Pour un peu plus de légèreté après ces visites macabres, nous partons respirer un bol d’air frais en bord de mer, à Sihanoukville. Phil y était passé il y a 5 ans de cela et est profondément surpris par le développement touristique qui a eu lieu ici en aussi peu de temps… la côte est bordée de resto et de bars au toit de paille. Nous profitons de la mer à 30°C et des plateaux fruits de mer et de poissons grillés au barbecue, dégustés le soir sur la plage, confortablement installés dans un fauteuil face à la mer sous la voie lactée. Très vite lassés de passer nos journées à faire les crêpes sur la plage (il nous aura fallu 2 jours !), nous partons explorer la région en mobylette… mais nous ne découvrons que des villages déserts et des paysages de désolation. On est presque à la fin de la saison sèche et en plein cœur de la saison la plus chaude, la température est difficilement supportable, les rizières sont brûlées par le soleil ou par le feu, et les gens se cachent à l’intérieur des maisons. Une nature morte et des gens cloitrés chez eux : on se croirait chez nous en hiver ! Nous reprenons la route vers Kratie, au nord est du Cambodge. Là aussi, dans la chaleur accablante, la vie tourne au ralenti. Dans la fournaise, nous partons découvrir une petite île et ses petits villages tranquilles aux maisons en bois sur pilotis…. Nous y rencontrons… des vaches, les seuls êtres à ne pas se cacher de ce soleil brûlant.

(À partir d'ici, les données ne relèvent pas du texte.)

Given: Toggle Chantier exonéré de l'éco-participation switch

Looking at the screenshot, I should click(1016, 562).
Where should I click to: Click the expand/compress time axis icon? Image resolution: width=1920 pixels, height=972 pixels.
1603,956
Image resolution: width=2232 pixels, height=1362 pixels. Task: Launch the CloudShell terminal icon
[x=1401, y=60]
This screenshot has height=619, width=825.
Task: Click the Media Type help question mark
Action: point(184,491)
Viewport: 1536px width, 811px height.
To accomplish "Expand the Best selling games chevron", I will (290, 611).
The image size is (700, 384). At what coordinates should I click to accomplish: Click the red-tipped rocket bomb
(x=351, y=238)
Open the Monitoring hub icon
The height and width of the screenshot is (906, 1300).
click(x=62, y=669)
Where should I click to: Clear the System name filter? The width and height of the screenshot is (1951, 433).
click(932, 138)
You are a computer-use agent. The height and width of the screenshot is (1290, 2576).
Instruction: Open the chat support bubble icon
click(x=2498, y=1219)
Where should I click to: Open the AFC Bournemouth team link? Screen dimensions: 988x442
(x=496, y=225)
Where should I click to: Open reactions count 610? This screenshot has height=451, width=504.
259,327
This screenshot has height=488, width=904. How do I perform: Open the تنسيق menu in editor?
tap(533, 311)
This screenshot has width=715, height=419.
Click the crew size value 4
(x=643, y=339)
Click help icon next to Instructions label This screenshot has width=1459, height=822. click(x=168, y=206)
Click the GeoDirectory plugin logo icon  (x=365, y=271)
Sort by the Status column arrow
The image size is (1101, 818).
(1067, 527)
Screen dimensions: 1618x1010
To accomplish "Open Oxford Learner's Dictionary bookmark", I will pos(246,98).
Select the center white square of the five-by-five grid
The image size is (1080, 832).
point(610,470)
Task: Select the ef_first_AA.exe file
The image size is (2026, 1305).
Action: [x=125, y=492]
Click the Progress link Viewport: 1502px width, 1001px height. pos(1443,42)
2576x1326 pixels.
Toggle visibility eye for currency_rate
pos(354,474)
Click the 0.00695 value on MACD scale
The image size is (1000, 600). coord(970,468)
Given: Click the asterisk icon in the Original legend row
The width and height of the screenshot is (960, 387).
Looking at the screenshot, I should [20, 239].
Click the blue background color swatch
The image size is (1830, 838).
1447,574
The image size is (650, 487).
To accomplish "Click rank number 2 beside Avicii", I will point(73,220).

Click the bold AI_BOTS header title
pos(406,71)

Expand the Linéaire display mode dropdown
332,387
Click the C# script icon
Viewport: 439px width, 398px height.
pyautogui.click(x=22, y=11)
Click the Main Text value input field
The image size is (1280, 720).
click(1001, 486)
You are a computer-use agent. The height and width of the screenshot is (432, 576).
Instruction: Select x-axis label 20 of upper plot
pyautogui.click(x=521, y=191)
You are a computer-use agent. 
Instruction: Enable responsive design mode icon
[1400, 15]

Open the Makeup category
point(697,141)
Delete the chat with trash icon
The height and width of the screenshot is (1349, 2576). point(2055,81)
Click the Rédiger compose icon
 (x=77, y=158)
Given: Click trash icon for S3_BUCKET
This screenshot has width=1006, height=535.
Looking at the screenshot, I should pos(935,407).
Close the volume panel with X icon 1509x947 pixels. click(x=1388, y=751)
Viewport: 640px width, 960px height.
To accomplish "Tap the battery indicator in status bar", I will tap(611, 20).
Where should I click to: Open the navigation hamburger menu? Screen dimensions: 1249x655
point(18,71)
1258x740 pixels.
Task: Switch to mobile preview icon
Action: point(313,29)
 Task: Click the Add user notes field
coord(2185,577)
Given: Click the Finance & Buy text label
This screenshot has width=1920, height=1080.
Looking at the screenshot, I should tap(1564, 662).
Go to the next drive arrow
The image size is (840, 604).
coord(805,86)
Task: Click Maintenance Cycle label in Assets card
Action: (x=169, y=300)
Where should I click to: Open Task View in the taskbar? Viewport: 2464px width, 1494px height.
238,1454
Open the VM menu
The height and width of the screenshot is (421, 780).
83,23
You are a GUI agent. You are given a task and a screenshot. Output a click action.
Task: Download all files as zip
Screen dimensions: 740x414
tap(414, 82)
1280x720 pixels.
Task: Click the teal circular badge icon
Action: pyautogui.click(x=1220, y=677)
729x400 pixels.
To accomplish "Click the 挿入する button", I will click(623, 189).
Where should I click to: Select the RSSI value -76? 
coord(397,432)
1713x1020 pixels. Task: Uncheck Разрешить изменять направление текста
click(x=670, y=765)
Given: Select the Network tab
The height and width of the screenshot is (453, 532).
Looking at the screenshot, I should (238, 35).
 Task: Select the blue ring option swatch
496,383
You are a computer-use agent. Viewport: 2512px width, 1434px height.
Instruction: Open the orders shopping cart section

Au cours d’une promenade en bateau sur le Mékong au coucher du soleil, nous avons aussi la chance de croiser plusieurs dauphins de l’Irrawaddy, une espèce fortement menacée dont il ne reste que 70 individus sur la partie cambodgienne de ce fleuve. Ayant lu cela, je suis plutôt pessimiste et, en montant dans le bateau, parie d’emblée que nous n’en verront aucun ce jour-là… le coquin a du m’entendre car il ne lui faudra que 15 secondes pour pointer le bout de son nez. Je suis sûre qu’il avait passé un accord avec Phil, qui gagne une bière du coup :-)… moi j’y ai gagné un moment magique, dans le calme du fleuve et la lumière du soleil couchant, à observer de petits groupes de dauphins venant passer la tête, les oiseaux s’envolant des centaines de petites îles au milieu des eaux et les pêcheurs sur leur barque lançant leur filet. Un moment magique avant de laisser le Cambodge derrière nous pour rejoindre le Laos, que nous avons tant aimé lors de notre précédente visite il y a 4 ans.